Figure 7. PIR Vs accepted PIR

For small injection rates, the accepted traffic follows the inserted traffic. Between packet insertion rates 0.3 and 0.7, the accepted traffic becomes practically constant, representing a throughput saturation point. Accepted data rate with scheduling strategies is significantly better than without strategies, and has a saturation point at over 0.32 for a ratio r equal to 1. We compare the results with the work proposed in [10] where a number of 1, 2, and 4 VCs are used per physical channel. Therefore, using the aforementioned scheduling strategies, we can improve the reduction of network saturation, resulting in an increasing of the channel utilization and throughput. This makes it possible to improve the quality-of-service required by the proposed NoC.
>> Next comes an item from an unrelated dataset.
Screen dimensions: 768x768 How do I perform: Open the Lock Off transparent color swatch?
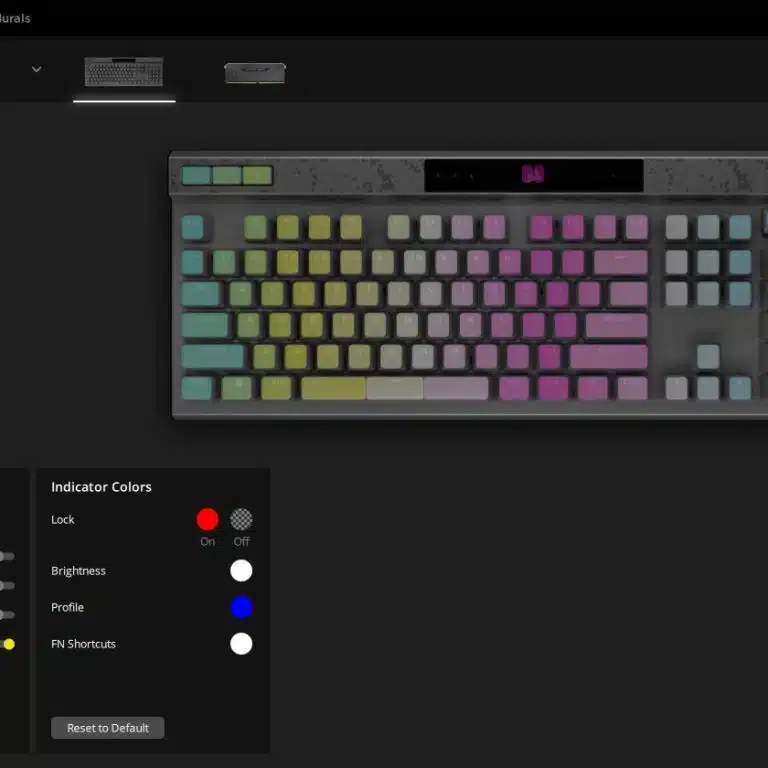point(241,519)
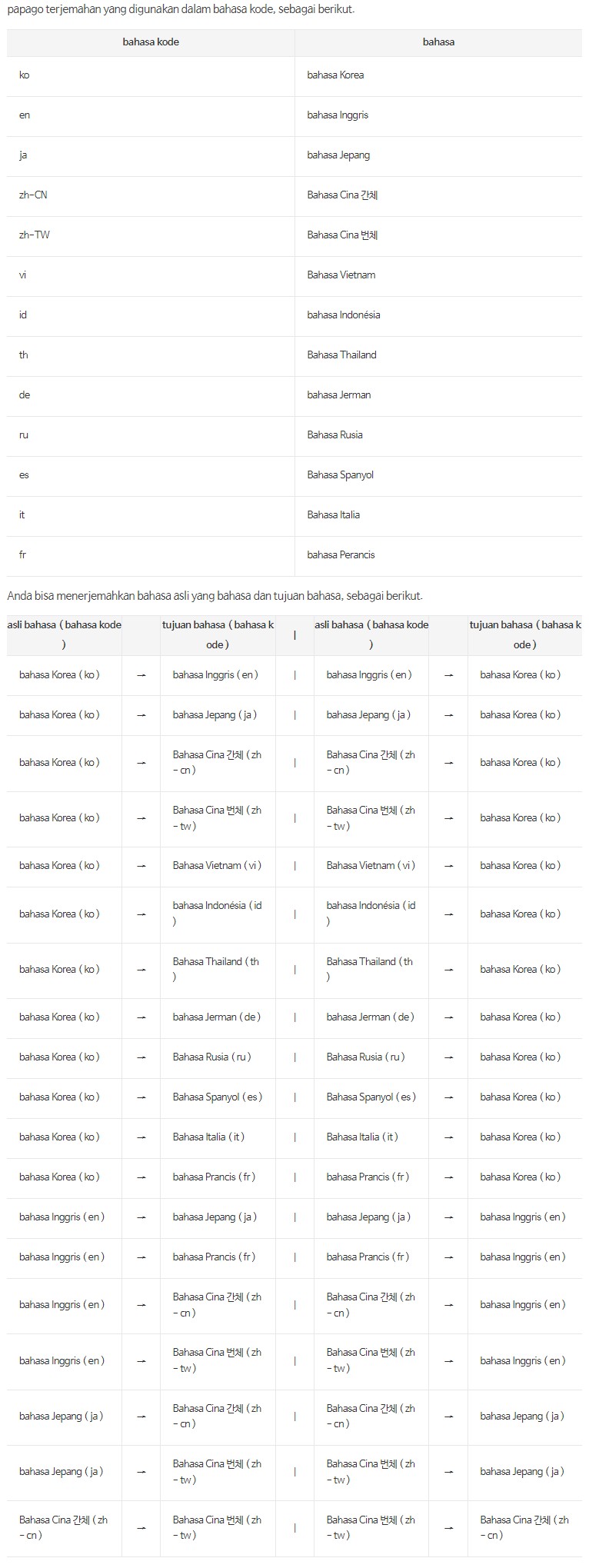Click the "vi" code cell in the first table
Image resolution: width=589 pixels, height=1568 pixels.
pyautogui.click(x=23, y=275)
IV. CONCLUSION In this paper, we presented a scalable router design for

packet-switched on-chip networks in SoC environment. This router provides both guaranteed and best-effort communication services. It uses a priority-based scheduler that supports three scheduling schemes. Synthesis results obtained for different implementations show that the router enables a high bandwidth (≈26 Gbits/s) and operating frequency (164 MHz) with a minimum cost of area (291 slices). Experimental results show that our router (as compared with other) achieves an optimal packets scheduling, an increasing of channel utilization and throughput, a reduction of network latency, and a resources conflicts avoidance for GS and BE connections. In a future work, we plan to explore efficient adaptive routing algorithms that can be implemented together with packet scheduling schemes to evaluate our router architecture on different network topologies.